Autofisking. Iba a haber aquí un fisking a la reciente entrevista a Eduardo Mendoza en El Mundo Today. Pero googleando ha aparecido otra en La Vanguardia Yesterday del 10 de abril de 21, donde, siempre con el ojo y el bolsillo puesto en el día de Sant Jordi, caixa, el cervantino anunciaba, una vez más, que después de escribir y vender tanta novela pensaba cortarse la coleta. Pero como se permitía unas alegrías comunistas que pa qué, valen como un autofisking.

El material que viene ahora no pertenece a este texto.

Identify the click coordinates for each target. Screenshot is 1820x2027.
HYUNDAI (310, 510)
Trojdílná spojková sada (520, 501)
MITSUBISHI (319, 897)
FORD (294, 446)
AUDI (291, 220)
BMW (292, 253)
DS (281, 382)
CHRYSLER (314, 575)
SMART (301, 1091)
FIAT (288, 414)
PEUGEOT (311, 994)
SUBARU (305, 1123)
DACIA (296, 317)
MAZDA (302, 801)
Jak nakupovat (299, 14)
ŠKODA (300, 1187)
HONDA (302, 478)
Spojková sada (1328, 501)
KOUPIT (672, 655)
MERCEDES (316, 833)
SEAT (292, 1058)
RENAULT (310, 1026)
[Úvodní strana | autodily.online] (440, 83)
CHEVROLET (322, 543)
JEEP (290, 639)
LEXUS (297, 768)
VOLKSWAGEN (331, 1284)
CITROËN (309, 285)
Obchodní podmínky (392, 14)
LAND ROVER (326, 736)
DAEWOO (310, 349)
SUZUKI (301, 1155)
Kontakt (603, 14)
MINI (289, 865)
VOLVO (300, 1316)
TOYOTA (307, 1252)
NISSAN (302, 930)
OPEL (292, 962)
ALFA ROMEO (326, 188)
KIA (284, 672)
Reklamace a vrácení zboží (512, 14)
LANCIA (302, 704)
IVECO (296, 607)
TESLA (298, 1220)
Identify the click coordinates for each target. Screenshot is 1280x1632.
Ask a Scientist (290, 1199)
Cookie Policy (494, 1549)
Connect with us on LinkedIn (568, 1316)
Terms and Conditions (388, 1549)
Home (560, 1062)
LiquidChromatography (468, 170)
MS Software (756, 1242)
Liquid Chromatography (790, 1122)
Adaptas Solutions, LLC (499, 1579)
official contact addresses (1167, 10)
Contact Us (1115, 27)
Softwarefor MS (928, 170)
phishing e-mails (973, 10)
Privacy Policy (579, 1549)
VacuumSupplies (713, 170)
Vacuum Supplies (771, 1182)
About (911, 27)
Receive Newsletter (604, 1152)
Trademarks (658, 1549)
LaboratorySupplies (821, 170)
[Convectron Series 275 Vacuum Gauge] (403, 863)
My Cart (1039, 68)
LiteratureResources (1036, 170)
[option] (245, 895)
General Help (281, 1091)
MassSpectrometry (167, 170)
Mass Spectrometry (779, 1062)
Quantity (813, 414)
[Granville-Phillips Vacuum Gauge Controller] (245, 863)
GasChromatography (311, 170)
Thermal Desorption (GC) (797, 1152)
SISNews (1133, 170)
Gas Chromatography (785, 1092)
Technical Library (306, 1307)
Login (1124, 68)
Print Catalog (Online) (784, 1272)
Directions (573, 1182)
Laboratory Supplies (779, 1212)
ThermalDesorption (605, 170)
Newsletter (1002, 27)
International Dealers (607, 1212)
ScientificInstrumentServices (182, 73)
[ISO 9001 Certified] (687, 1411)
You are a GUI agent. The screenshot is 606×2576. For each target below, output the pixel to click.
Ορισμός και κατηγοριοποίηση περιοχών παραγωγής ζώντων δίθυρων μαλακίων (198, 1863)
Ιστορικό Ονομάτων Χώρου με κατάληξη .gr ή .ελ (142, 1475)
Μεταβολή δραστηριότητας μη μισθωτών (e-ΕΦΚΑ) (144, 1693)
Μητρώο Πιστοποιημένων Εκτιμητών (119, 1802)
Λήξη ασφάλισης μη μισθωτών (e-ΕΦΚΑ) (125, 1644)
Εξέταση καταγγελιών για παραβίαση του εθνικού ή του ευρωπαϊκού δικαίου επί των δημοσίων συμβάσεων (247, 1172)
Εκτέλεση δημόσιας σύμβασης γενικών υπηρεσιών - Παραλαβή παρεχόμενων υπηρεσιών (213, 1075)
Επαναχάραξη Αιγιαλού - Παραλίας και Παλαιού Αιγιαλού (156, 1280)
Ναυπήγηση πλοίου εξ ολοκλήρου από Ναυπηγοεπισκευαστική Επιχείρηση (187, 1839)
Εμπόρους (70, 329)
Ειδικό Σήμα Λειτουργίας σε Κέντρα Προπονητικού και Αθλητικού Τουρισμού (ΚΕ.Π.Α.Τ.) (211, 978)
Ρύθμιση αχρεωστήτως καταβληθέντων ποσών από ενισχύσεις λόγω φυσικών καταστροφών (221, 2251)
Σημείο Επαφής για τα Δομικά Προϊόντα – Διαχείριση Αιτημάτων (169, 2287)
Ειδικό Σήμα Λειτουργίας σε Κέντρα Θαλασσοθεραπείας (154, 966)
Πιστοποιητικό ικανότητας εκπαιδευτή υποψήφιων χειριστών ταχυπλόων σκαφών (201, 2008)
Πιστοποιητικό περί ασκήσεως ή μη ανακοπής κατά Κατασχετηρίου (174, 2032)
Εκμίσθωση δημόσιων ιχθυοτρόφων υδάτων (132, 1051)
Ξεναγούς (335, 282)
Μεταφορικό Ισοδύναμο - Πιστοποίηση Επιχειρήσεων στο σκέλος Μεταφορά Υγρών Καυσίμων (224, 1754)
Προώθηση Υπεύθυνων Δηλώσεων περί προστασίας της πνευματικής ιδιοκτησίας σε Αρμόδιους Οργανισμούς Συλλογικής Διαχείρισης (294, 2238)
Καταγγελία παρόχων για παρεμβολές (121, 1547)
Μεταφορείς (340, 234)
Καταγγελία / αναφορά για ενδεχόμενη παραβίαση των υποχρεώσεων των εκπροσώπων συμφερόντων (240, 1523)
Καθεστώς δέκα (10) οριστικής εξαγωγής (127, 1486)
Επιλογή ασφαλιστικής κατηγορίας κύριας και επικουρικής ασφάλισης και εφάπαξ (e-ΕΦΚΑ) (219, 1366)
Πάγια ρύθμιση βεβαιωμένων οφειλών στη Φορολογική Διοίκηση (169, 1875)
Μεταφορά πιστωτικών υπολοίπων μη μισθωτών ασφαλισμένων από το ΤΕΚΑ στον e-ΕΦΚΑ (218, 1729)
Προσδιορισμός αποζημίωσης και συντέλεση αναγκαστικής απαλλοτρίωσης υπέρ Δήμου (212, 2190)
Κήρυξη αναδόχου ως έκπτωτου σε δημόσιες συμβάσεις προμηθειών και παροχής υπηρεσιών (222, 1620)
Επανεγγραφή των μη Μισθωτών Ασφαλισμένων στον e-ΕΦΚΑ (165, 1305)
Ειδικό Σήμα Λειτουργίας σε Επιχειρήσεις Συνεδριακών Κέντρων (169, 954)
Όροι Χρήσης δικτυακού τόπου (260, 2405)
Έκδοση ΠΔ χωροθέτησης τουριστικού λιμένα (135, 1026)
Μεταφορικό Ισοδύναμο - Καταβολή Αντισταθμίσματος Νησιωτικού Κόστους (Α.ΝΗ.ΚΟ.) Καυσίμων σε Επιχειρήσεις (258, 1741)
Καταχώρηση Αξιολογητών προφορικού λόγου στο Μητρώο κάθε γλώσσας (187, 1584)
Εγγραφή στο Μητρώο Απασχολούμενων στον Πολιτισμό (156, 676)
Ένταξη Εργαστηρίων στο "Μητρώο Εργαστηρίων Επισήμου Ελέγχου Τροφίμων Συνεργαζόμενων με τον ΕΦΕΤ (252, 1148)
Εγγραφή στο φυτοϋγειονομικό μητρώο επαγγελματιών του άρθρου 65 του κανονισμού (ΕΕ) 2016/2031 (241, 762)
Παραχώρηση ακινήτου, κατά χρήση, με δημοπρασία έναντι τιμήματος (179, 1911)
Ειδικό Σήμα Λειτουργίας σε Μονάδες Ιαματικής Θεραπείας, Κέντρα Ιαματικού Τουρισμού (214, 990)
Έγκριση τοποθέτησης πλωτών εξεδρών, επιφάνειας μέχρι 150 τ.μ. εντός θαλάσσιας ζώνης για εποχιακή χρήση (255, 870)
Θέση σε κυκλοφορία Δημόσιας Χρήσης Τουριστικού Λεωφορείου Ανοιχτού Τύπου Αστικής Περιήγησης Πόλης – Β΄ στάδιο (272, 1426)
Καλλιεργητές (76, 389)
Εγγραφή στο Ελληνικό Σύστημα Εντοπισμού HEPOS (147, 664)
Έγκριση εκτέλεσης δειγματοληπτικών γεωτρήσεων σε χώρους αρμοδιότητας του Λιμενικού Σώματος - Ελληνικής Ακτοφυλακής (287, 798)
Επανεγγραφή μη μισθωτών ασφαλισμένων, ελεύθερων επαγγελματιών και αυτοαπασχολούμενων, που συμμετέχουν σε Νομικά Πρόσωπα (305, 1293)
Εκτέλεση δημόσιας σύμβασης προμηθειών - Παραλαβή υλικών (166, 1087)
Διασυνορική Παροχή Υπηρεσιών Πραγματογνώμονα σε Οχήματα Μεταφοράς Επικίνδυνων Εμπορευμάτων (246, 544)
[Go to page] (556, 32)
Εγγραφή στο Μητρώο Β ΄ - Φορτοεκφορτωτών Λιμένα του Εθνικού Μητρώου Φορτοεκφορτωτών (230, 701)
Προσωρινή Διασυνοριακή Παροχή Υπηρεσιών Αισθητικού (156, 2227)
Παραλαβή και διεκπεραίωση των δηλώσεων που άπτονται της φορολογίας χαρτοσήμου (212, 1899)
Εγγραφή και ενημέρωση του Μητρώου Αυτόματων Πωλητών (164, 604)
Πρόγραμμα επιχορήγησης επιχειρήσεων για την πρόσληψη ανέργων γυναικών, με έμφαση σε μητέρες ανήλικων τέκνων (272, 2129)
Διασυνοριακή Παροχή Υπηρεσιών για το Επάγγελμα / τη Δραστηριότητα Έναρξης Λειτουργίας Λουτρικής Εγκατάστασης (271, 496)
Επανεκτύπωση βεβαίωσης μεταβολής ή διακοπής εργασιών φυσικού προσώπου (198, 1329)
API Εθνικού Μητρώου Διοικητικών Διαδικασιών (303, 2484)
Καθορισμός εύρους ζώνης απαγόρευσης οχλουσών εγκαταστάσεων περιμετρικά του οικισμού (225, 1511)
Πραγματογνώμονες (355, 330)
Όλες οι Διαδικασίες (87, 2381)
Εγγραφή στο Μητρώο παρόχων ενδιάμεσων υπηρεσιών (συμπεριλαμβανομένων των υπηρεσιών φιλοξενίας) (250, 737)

El personaje viaja por países comunistas…


Yo viajé varias veces, desde los años 60 hasta los 90. Fui uno de los pocos que, sin ser del PSUC, me fui, solo, a ver lo que era el comunismo: Berlín, Praga, Polonia, Moscú… Quise experimentar de primera mano como era todo aquello, lo he ido siguiendo. En los años 80 ya era una risa.

¿Comió tan mal?

En Polonia, en los 80, había unos restaurantes antiguos y elegantes donde te traían una carta de cuero con uno de los platos marcado con una cruz en boli». «Ah, ¿se les ha acabado?». «No, señor, este es el que tenemos». Y no había bebida, el agua del grifo no era potable, a lo mejor un día tenían una botella de Pepsi Cola, otro un zumo de pera, era tronchante. Pero, cuidado, tampoco tenían pobres, la gente iba bien vestida y bien alimentada. Los barrios obreros, que eran prácticamente todos, estaban bien construidos, tenían buenas escuelas. El centro era mucho peor que el de París, pero los suburbios eran mejores, sin duda. Así que tampoco puede decirse que fuera un desastre.